Finding out who lived in the house was surprisingly easy. Recent real estate transactions provided the name of the resident. Edith Moss, originally from Biddeford, Maine, and apparently unmarried. Jake called her from the bank, introduced himself, and asked if she’d like to open an account locally. She said she’d come in the next day at noon. Jake identified her right away, as she pushed through the bank’s glass doors at half past one: an older, worn-out version of the perfect girl from the beach. As he helped her open an account, he could see the past prettiness in her features, now submerged under puffy, alcoholic skin and sun damage. He studied her as she filled out the paperwork, seeing his future life unfold. How natural it would seem that Jake Richter, the newly arrived bachelor, would court and marry an age-appropriate woman who just happened to have a teenage daughter. The thought of living with the girl from the beach, sleeping down the hall from her, was intoxicating.

He called Edith Moss again that night. She answered the phone, her voice thick and slurred, clearly drunk. He thanked her for opening the account and asked her if she’d have a drink with him sometime. She agreed, but sounded confused, as though that day’s events had already begun to fade in her memory. Jake made a note that in the future, any plans he made with Edith would need to be made early in the day.



They were married the following summer, and Edith and Alice moved into Jake’s condo near the beach.

It was part bliss and part torture. Alice, more perfect than he had ever imagined, paraded sleepily through the condo in too-small pajamas and, during the summer, still-damp bathing suits. And as Edith became more and more addled from the alcohol, and from the pills that Jake persuaded her to take, Alice and he began to form a silent partnership, a family unit stronger than anything he’d felt before. It wasn’t just lust anymore, it was love. And Jake now knew that his original plan, to seduce Alice while still married to Edith, was not enough. He wanted more than a cheap affair with his wife’s daughter. He wanted to be together with her, in their own place, without Edith. Jake also knew that Alice did not love her own mother. Her disinterest more than anything else showed that to him. It reminded Jake of his own childhood, his own worthless parents, and how he’d felt nothing for them, then or now.
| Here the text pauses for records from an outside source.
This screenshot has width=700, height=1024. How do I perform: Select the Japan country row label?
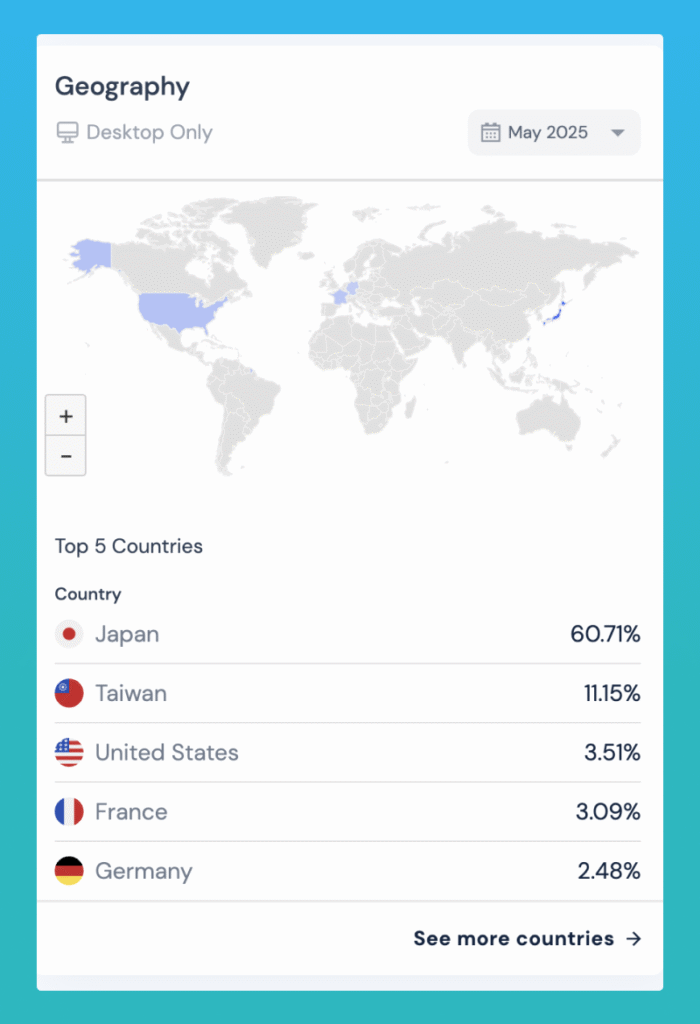(x=127, y=634)
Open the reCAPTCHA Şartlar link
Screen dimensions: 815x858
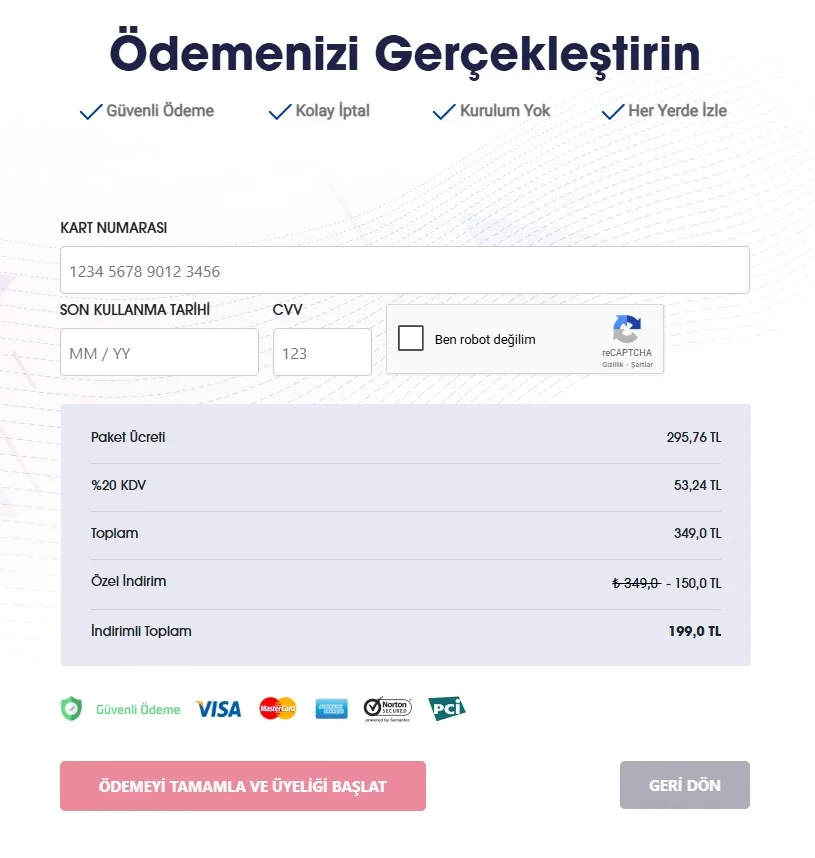click(x=642, y=365)
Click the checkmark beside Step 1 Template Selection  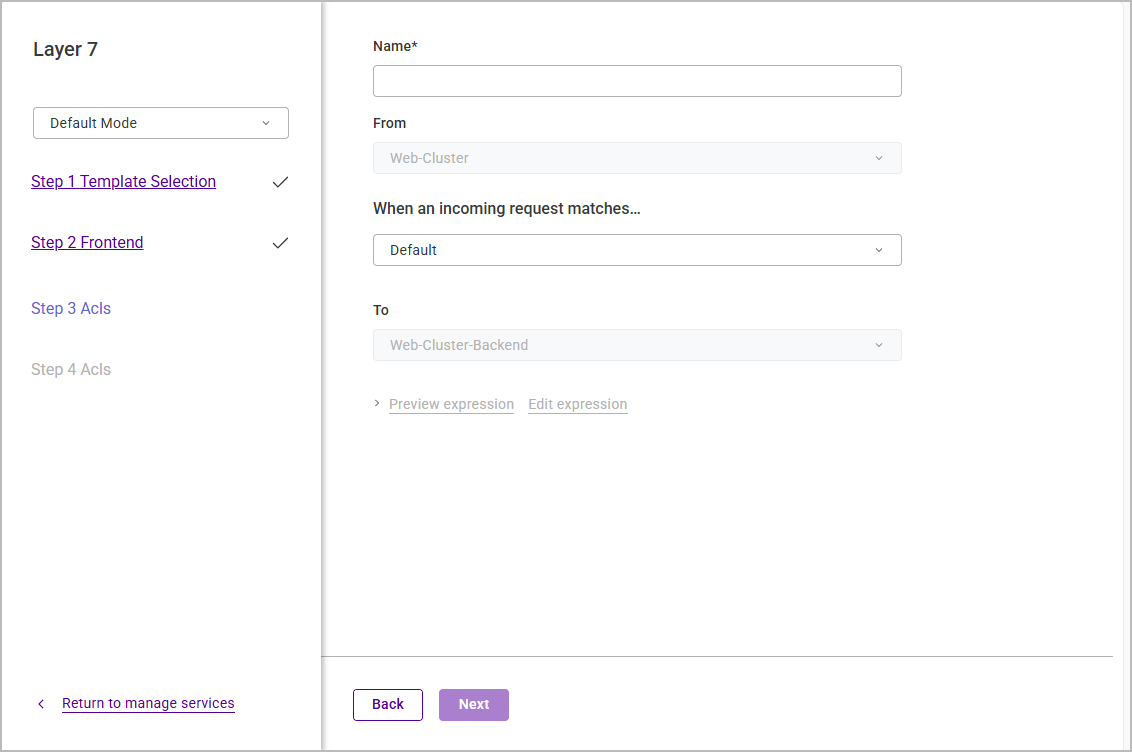(280, 182)
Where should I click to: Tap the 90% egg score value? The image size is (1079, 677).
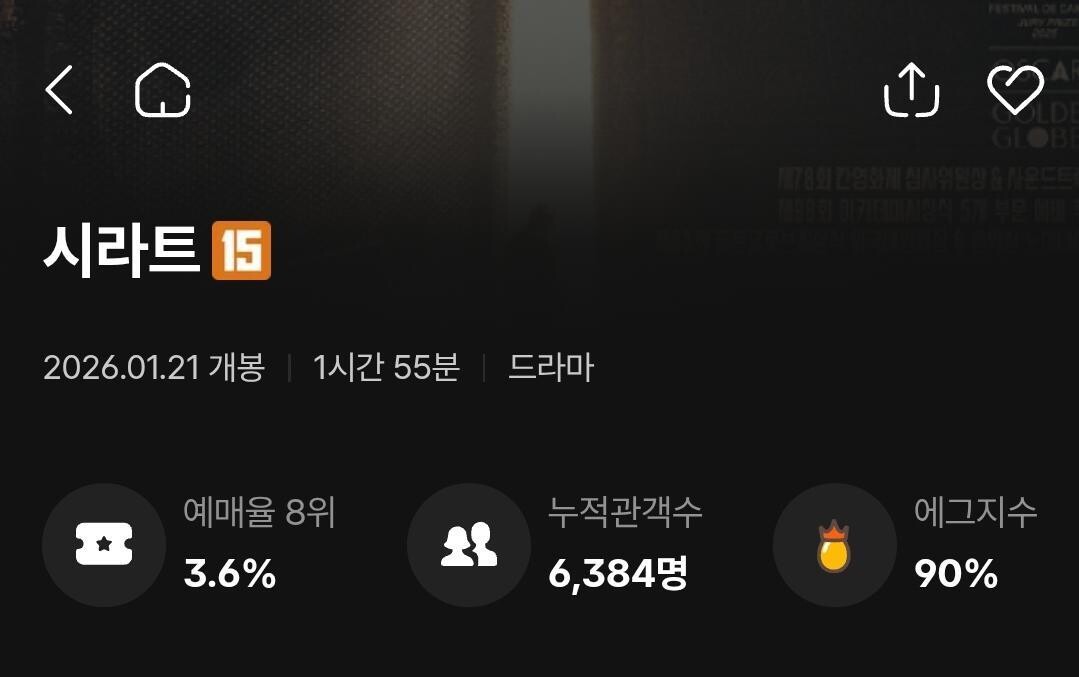[956, 573]
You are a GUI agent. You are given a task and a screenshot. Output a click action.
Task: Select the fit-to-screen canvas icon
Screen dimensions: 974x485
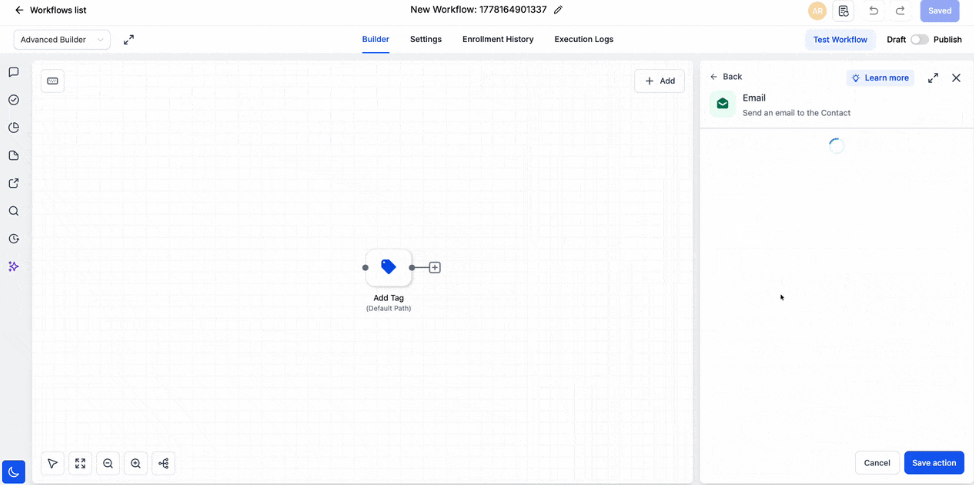pyautogui.click(x=80, y=463)
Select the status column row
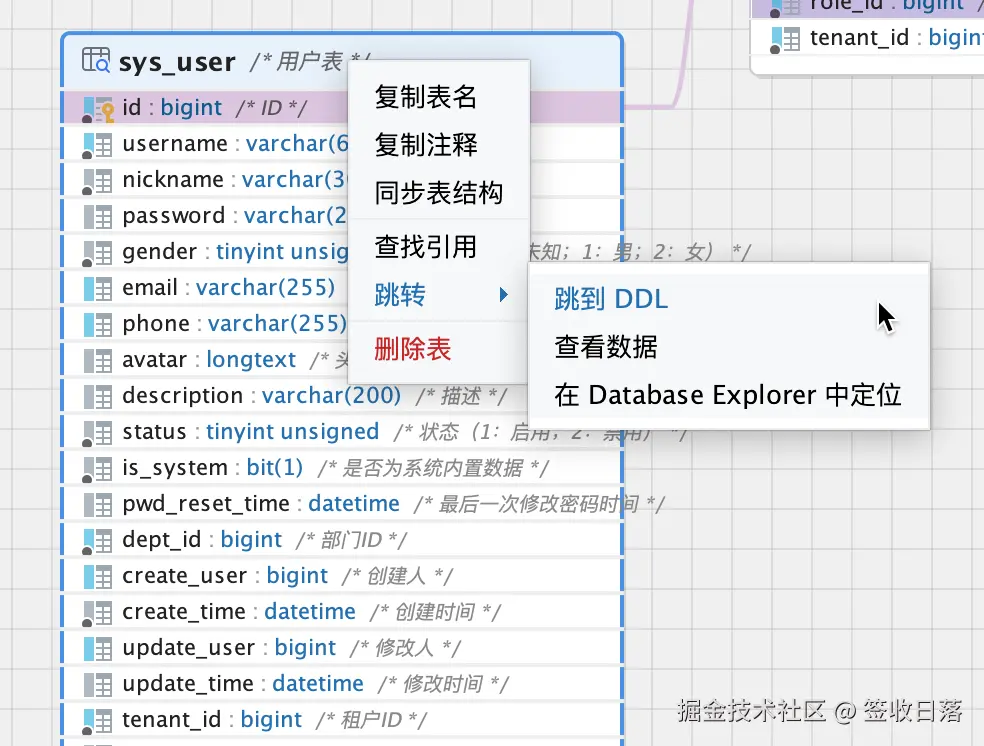The width and height of the screenshot is (984, 746). point(342,432)
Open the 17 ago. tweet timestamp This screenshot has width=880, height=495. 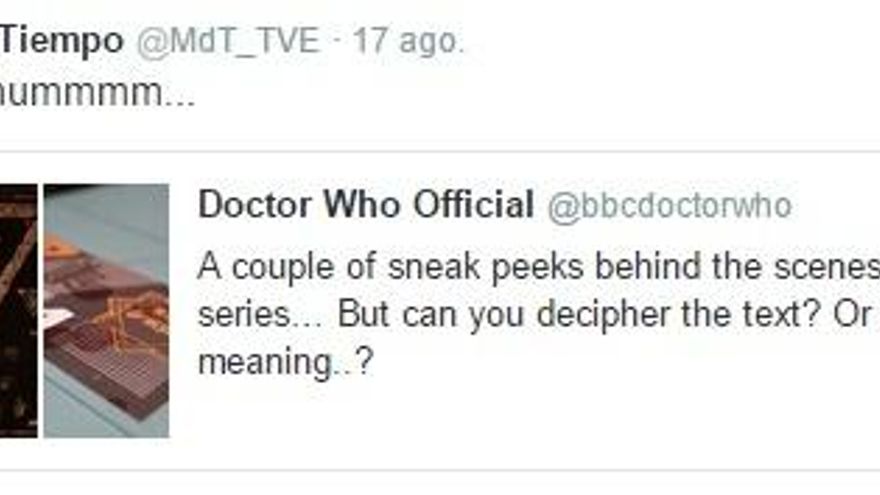tap(409, 42)
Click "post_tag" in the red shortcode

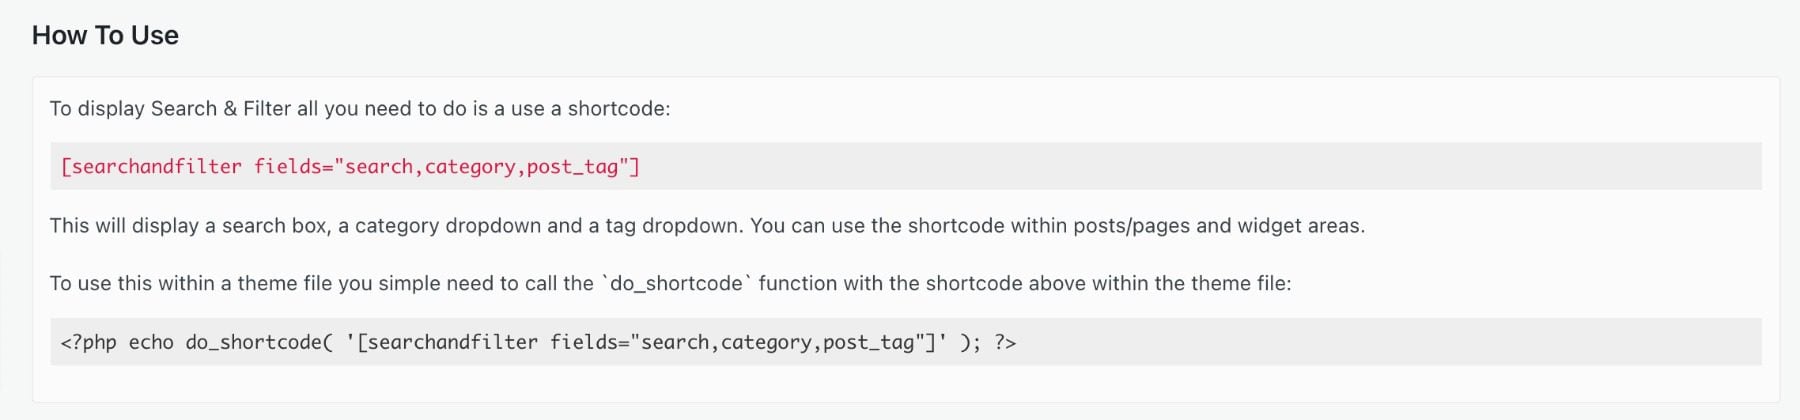pos(572,166)
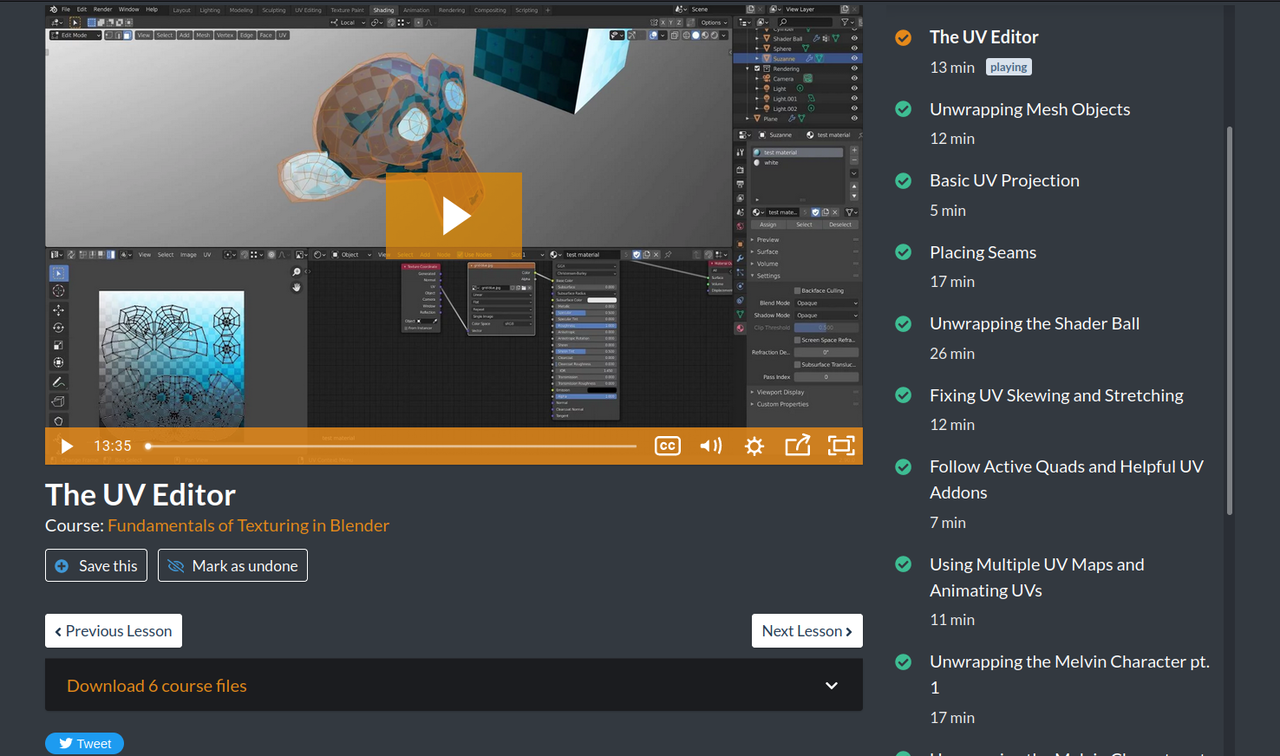This screenshot has width=1280, height=756.
Task: Click the chevron arrow on the download bar
Action: (831, 686)
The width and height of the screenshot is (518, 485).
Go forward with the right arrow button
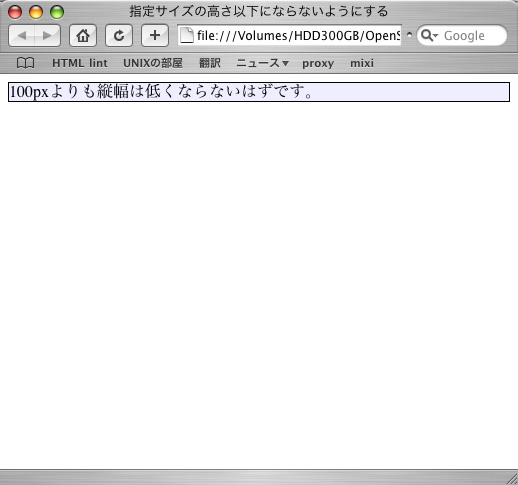[x=47, y=35]
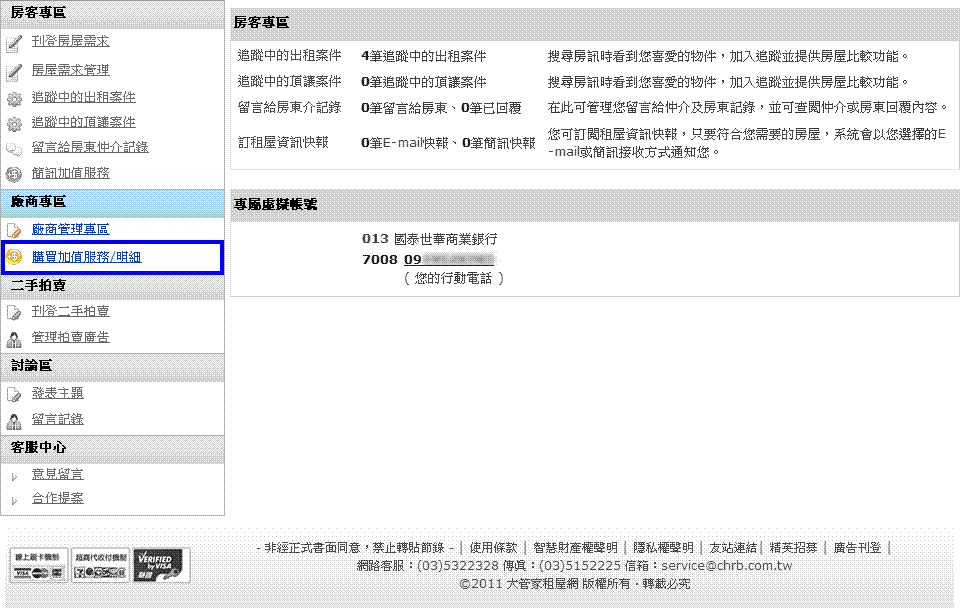The width and height of the screenshot is (960, 608).
Task: Click the person icon beside 管理拍賣廣告
Action: (x=14, y=339)
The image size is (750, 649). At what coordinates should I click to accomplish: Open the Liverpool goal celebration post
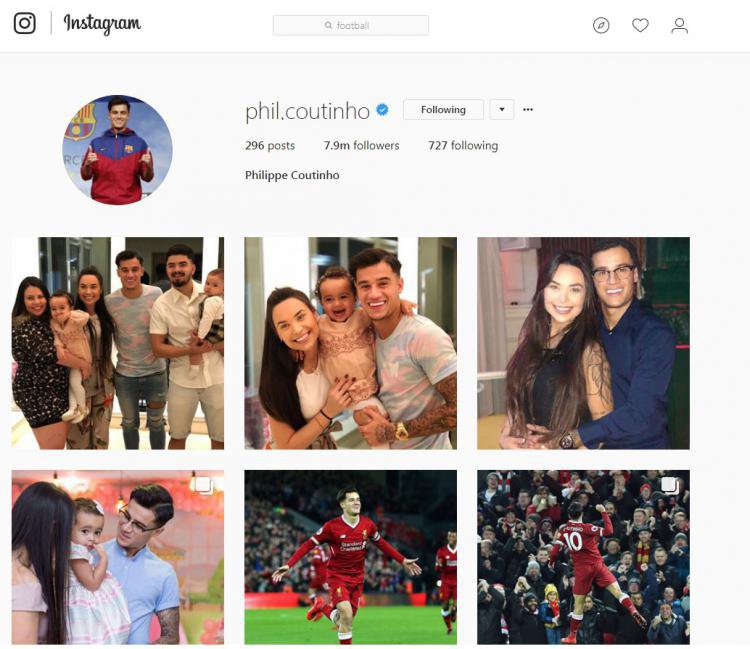coord(351,557)
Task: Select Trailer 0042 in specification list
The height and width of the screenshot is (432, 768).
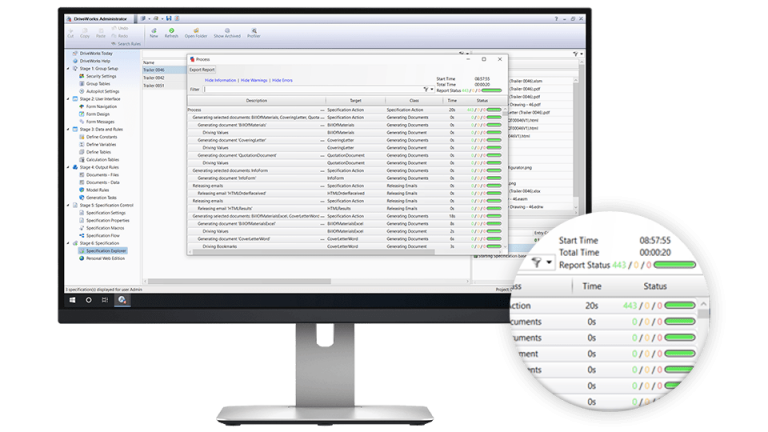Action: tap(153, 78)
Jake decided that Edith, half dead already, needed to die, and he wasn’t willing to wait for nature to take its own course.



He killed his wife the night of Alice’s graduation dinner party. Alice brought a friend, that leggy girl who was bound to end up as some rich man’s mistress in some city far away from Maine. Edith, taking more pills than usual, had been speedy all day long. But she began to drink before dinner, and by the time that Gina and Alice were leaving to go to a party, she was her usual self, a drunken, slurry mess. After the girls left, Jake made Edith a brandy and ginger ale heavily laced with crushed Valium. She drank the first one down before he’d even cleared the dinner plates from the table, so he made her another. He didn’t know how many pills and how much alcohol it would take to kill her, but if it didn’t work, he could always try again later. And if it did work, if tomorrow was the morning she didn’t wake up, then it couldn’t be more perfect. Gina had been over to dinner, a perfect witness to Edith’s inebriated state in case there was any kind of investigation.